▶ _Directions for this task_
Which lines run from the one containing "Where should I click to: Collapse" to the end of the entries below? Retype exactly those, both ends included.

[Collected data entries]
----

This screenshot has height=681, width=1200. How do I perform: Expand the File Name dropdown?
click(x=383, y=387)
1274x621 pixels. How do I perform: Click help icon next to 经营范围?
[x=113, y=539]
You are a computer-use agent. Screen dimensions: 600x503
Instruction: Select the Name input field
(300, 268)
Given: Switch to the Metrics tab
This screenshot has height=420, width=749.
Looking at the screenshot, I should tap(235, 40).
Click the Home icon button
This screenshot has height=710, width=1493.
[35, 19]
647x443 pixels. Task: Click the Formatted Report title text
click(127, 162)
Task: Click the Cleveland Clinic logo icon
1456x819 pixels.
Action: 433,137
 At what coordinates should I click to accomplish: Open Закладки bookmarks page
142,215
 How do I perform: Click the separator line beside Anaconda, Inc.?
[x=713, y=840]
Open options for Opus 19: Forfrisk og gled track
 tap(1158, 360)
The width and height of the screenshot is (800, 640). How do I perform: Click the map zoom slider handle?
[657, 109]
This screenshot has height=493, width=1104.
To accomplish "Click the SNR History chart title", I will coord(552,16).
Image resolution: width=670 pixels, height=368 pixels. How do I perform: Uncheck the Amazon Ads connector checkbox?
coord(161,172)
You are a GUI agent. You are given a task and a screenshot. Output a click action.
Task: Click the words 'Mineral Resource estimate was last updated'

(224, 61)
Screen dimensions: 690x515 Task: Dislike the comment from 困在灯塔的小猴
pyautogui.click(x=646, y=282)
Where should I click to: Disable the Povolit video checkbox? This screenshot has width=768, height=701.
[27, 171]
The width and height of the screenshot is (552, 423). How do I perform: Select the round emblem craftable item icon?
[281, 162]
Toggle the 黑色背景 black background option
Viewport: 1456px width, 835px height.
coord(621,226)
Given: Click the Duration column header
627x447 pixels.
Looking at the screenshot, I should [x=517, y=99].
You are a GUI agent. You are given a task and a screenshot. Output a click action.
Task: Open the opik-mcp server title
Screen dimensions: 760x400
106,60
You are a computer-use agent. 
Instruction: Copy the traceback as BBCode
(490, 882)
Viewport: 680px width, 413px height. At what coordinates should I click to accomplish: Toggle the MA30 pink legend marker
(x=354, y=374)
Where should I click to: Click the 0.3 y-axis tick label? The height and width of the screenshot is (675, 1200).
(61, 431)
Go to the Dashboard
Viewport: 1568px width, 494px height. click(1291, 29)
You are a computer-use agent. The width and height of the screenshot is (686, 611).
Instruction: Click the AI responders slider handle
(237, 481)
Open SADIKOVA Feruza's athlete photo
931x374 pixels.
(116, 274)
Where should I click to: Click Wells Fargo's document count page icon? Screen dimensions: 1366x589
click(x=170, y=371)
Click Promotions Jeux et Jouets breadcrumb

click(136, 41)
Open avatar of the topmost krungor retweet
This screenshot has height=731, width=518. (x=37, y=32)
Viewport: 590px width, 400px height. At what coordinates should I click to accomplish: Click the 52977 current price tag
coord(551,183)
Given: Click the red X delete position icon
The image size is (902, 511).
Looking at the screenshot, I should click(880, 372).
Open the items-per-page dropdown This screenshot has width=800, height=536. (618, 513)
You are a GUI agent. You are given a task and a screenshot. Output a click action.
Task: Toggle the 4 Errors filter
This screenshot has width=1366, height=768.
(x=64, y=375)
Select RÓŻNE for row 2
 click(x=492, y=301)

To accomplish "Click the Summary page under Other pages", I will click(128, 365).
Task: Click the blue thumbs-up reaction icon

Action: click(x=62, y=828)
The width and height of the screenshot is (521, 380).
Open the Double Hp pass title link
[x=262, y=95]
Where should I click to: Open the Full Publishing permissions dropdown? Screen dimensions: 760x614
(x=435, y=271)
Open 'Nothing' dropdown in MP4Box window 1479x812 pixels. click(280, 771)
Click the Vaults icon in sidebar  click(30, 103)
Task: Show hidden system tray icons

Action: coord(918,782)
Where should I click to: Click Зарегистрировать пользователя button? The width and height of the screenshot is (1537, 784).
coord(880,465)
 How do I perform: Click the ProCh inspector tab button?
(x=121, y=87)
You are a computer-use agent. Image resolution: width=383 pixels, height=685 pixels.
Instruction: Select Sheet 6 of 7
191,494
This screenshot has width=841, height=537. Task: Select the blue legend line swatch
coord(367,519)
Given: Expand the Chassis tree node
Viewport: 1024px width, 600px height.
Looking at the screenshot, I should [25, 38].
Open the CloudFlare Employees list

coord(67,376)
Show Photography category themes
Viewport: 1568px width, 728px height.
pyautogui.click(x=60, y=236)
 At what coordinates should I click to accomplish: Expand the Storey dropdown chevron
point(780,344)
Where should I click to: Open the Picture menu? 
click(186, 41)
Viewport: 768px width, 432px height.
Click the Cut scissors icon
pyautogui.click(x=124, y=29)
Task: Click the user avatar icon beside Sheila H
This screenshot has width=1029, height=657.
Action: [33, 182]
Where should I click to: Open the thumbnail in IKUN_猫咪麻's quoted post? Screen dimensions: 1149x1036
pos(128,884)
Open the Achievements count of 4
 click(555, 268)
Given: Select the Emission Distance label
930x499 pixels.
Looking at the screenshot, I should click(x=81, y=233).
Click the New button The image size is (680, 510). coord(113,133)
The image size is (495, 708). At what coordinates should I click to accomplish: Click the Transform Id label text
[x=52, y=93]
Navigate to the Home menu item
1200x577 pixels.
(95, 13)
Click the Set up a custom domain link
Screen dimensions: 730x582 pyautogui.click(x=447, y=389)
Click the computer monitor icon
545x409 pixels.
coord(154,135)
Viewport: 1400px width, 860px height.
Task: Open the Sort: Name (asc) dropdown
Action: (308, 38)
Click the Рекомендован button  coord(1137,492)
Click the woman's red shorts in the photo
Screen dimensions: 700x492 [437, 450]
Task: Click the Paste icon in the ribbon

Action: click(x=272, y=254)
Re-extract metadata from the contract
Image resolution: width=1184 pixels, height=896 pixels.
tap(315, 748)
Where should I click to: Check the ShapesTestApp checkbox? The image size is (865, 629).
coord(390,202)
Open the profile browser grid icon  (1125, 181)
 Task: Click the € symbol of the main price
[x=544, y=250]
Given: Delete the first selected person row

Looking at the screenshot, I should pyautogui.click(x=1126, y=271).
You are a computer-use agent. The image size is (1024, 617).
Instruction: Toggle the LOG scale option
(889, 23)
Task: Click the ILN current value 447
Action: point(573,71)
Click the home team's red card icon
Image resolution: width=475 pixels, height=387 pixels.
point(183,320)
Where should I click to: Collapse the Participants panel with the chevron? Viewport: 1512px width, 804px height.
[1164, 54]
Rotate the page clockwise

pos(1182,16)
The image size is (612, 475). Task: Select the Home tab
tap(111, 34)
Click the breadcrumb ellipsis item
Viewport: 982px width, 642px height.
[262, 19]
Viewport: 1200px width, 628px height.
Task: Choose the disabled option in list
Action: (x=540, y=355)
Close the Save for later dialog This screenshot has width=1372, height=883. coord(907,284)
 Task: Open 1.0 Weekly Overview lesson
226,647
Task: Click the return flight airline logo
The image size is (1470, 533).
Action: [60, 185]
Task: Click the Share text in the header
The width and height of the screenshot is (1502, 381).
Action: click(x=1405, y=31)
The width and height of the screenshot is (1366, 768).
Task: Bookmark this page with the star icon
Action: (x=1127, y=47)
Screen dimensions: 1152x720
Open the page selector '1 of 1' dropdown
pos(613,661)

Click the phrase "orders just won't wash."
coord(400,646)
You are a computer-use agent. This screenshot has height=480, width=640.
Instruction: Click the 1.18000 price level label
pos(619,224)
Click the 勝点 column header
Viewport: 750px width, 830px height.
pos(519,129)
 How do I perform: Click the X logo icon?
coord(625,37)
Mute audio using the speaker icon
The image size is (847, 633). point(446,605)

----

▶ _Result for this task_
Where should I click to: Collapse the Participants panel with the chevron? Viewport: 1512px width, 804px height.
[1164, 54]
Rotate the page clockwise

pos(1182,16)
The image size is (612, 475). Task: Select the Home tab
tap(111, 34)
Click the breadcrumb ellipsis item
Viewport: 982px width, 642px height.
[262, 19]
Viewport: 1200px width, 628px height.
Task: Choose the disabled option in list
Action: (x=540, y=355)
Close the Save for later dialog This screenshot has width=1372, height=883. coord(907,284)
 Task: Open 1.0 Weekly Overview lesson
226,647
Task: Click the return flight airline logo
The image size is (1470, 533).
Action: [60, 185]
Task: Click the Share text in the header
The width and height of the screenshot is (1502, 381).
Action: click(x=1405, y=31)
The width and height of the screenshot is (1366, 768).
Task: Bookmark this page with the star icon
Action: (x=1127, y=47)
Screen dimensions: 1152x720
Open the page selector '1 of 1' dropdown
pos(613,661)

Click the phrase "orders just won't wash."
coord(400,646)
You are a computer-use agent. This screenshot has height=480, width=640.
Instruction: Click the 1.18000 price level label
pos(619,224)
Click the 勝点 column header
Viewport: 750px width, 830px height.
pos(519,129)
 How do I perform: Click the X logo icon?
coord(625,37)
Mute audio using the speaker icon
The image size is (847, 633). point(446,605)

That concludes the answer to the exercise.